Some of the lines below need repeating. Reproduce exactly those between the lines holding "Identify the click" and "[Instagram] (301, 1833)", inclusive.

Working data:
※
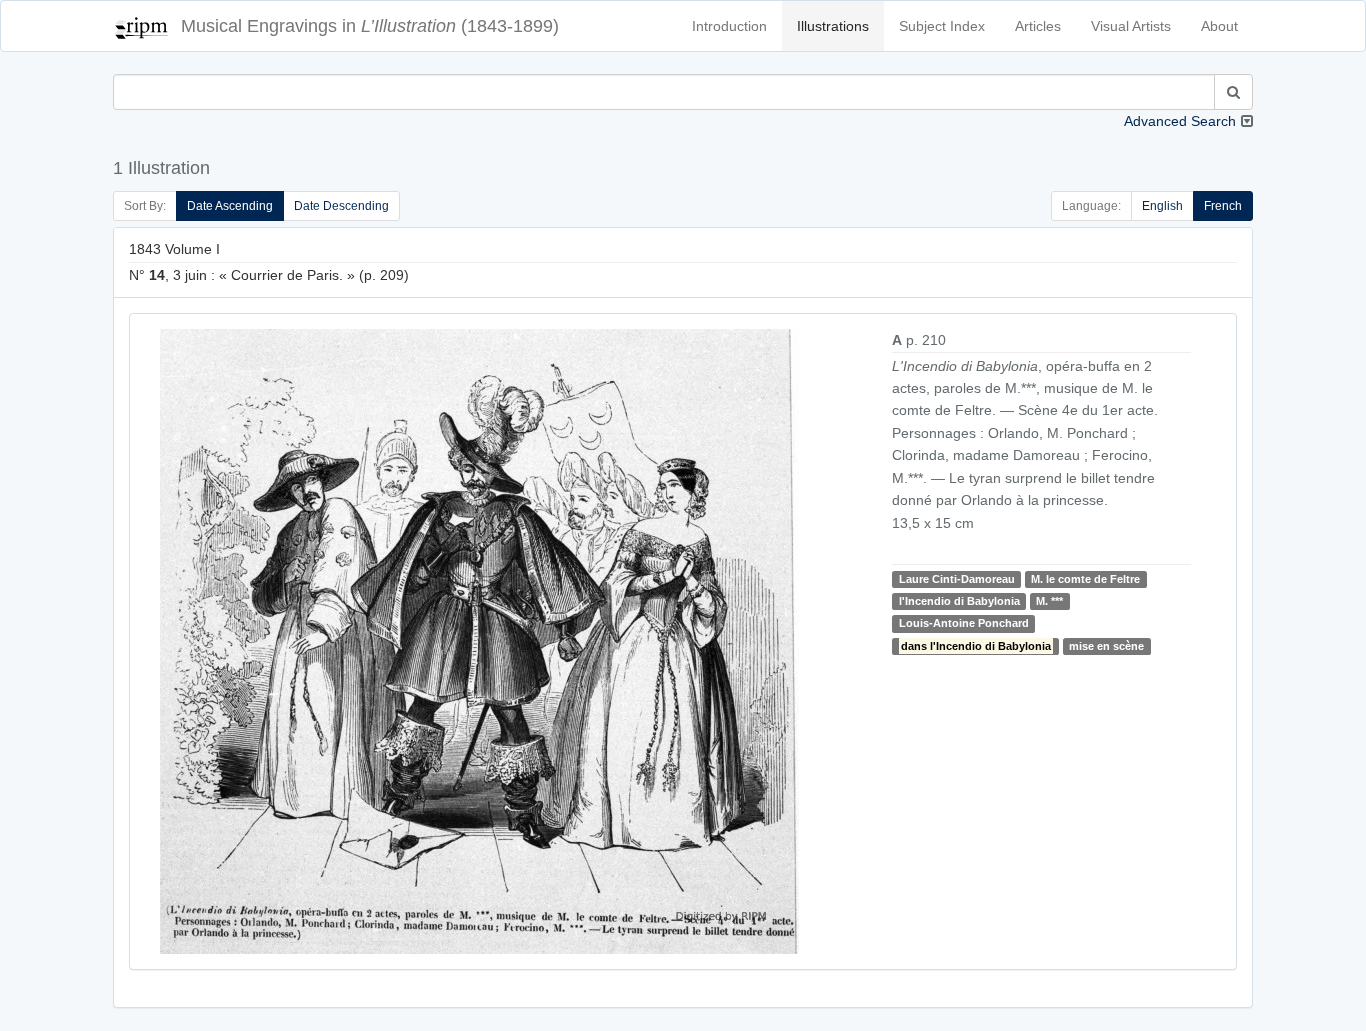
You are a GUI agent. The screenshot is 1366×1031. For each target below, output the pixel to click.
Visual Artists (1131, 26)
※
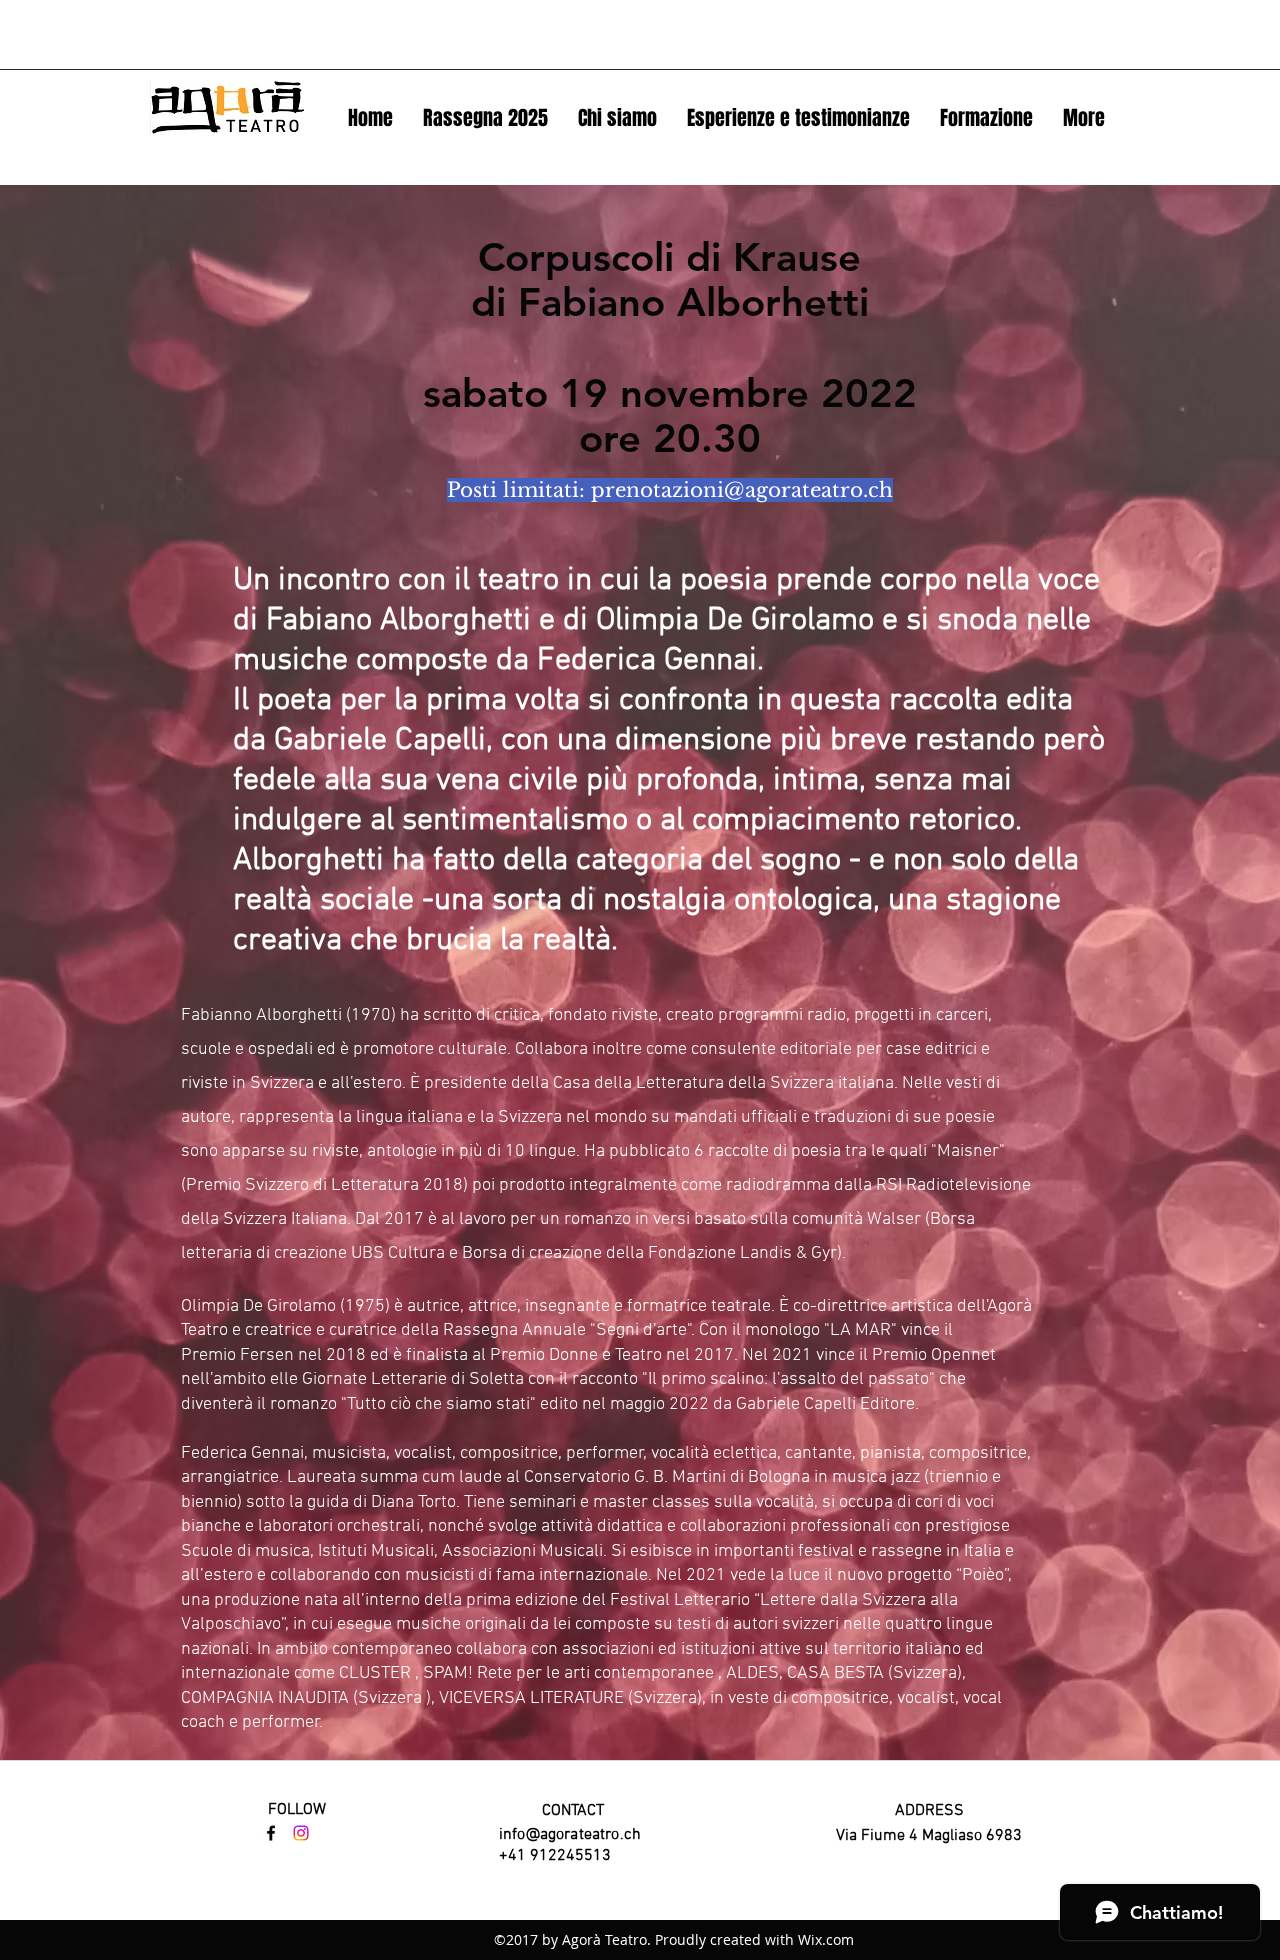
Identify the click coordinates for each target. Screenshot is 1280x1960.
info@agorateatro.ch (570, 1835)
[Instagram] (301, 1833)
※
Written reply:
Identify the click coordinates for each target. Screenshot is 1280x1960.
info@agorateatro.ch (570, 1835)
[Instagram] (301, 1833)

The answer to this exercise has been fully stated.